After a series of correspondence between the parties related to the lawsuit, and depositions of Palmer and DeFord, Daniels said in the statement the plaintiffs obtained all the non-exempt documents they requested and, thus, were entitled to reasonable attorney fees as the prevailing party in the case.

Cramer had dismissed the lawsuit Nov. 3 at the request of the defendants’ attorney, D. Zachary Hostetter — after Daniels admitted court intervention was no longer necessary because the documents had been released — but the dismissal stated it did not preclude the plaintiffs from seeking attorney fees.

In the Nov. 17 statement, Daniels said the suit was filed under Oregon Revised Statute 192.450(2) and that ORS 192.490 applies to such actions. The latter states, in part, “If a person seeking the right to inspect or to receive a copy of a public record prevails in the suit, the person shall be awarded costs and disbursements and reasonable attorney fees.”

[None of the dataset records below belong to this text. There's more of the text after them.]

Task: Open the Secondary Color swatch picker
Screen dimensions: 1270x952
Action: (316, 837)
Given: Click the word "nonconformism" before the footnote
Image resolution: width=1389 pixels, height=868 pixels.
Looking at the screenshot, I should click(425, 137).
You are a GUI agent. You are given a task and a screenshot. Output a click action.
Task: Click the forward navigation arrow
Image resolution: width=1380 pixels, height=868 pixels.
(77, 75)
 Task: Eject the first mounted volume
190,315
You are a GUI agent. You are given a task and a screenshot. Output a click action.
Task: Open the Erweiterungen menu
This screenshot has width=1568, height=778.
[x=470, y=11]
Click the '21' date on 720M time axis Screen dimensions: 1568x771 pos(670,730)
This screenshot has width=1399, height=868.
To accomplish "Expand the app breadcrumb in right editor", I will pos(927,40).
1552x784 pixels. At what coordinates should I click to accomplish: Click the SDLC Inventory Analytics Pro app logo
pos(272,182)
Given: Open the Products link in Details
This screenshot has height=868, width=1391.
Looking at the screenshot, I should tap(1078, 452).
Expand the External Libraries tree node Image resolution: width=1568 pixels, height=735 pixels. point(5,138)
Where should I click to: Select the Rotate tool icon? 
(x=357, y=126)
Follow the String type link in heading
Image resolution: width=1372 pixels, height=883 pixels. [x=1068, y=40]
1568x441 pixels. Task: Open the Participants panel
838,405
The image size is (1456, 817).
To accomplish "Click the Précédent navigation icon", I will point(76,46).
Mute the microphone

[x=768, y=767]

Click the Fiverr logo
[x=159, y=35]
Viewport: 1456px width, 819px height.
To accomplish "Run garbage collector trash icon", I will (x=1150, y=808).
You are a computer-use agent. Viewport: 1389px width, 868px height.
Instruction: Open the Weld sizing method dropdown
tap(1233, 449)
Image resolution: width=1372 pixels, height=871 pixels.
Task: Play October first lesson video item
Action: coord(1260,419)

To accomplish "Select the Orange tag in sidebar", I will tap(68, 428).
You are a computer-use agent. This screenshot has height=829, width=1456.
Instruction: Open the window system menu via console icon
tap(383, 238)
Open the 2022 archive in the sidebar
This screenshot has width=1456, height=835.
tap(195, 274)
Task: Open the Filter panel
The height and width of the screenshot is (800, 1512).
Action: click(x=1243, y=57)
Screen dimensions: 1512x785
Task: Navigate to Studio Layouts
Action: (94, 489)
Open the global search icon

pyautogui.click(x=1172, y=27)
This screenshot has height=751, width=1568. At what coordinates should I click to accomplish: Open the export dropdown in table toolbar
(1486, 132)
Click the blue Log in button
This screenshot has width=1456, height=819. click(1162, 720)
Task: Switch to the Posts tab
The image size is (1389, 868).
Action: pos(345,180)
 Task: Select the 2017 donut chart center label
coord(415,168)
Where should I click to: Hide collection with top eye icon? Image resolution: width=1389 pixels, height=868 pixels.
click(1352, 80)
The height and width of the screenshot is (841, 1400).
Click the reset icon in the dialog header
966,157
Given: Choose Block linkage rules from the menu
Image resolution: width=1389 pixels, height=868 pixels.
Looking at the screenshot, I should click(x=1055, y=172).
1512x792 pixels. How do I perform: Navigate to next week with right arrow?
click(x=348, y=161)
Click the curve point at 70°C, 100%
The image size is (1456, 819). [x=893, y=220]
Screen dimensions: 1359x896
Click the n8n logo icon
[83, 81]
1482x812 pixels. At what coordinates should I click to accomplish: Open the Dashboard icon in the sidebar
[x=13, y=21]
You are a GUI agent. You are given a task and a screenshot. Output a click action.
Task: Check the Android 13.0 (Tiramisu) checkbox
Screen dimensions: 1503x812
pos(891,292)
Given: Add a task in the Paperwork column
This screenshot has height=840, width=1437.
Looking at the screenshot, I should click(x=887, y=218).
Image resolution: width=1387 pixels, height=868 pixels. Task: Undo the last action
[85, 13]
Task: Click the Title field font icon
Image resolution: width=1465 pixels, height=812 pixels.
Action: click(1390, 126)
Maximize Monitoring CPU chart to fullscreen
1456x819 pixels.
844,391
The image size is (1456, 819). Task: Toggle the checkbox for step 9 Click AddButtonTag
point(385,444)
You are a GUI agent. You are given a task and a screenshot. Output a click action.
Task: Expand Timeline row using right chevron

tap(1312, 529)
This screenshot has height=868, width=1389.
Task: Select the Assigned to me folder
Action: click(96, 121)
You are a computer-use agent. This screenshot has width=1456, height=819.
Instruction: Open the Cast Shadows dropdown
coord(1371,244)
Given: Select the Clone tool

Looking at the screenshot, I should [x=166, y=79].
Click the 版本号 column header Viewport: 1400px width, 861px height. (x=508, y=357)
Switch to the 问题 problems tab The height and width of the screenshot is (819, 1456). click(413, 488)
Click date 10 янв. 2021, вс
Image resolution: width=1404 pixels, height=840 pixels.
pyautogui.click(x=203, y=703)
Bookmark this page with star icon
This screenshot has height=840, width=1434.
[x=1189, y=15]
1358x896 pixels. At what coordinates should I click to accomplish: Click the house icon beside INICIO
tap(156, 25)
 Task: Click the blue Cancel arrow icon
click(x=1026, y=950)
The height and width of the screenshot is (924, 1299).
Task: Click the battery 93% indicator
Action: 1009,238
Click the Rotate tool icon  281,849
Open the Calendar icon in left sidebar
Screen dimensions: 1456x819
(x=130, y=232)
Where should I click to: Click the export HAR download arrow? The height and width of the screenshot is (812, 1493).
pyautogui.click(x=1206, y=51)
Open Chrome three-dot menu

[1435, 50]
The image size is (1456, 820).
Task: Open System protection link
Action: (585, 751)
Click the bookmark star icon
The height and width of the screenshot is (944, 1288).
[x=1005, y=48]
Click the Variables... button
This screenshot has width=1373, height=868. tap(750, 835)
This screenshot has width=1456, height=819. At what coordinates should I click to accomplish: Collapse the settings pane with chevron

Daniels said in the statement the plaintiff is the prevailing party when records are disclosed after a lawsuit has been filed, and he cited several similar Oregon cases in which the plaintiffs were awarded attorney fees.

“Disallowing all fees in this case would simply reward recalcitrance, encourage gamesmanship on the part of public bodies, and undermine the very goals of transparency and open government that the Public Records Law and its one-way attorney fee provision intend to foster,” Daniels said in the Nov. 17 statement.

As of Dec. 5, the defendants have not filed a response to the plaintiffs’ request for fees in circuit court. Hostetter did, however, file a brief request for attorney fees on behalf of DeFord.

In an exhibit submitted with a Nov. 18 statement for attorney fees, Hostetter said DeFord is entitled to $19,106 because “there was no objectively reasonable basis for plaintiffs to sue” her. Hostetter said ORS 192.490(1) allows a person to file a claim only against a “public body,” which DeFord is not. He said DeFord is not a custodian of public records, nor an elected official who has custody of public records, as defined by the previously mentioned law.

Daniels filed an objection Nov. 30 to DeFord’s attorney fee request, stating it should be denied because there was a reasonable basis for naming her in the suit and that she was not the prevailing party, in addition to procedural errors.

Neither Palmer nor The Oregonian have responded to emailed questions about the lawsuit.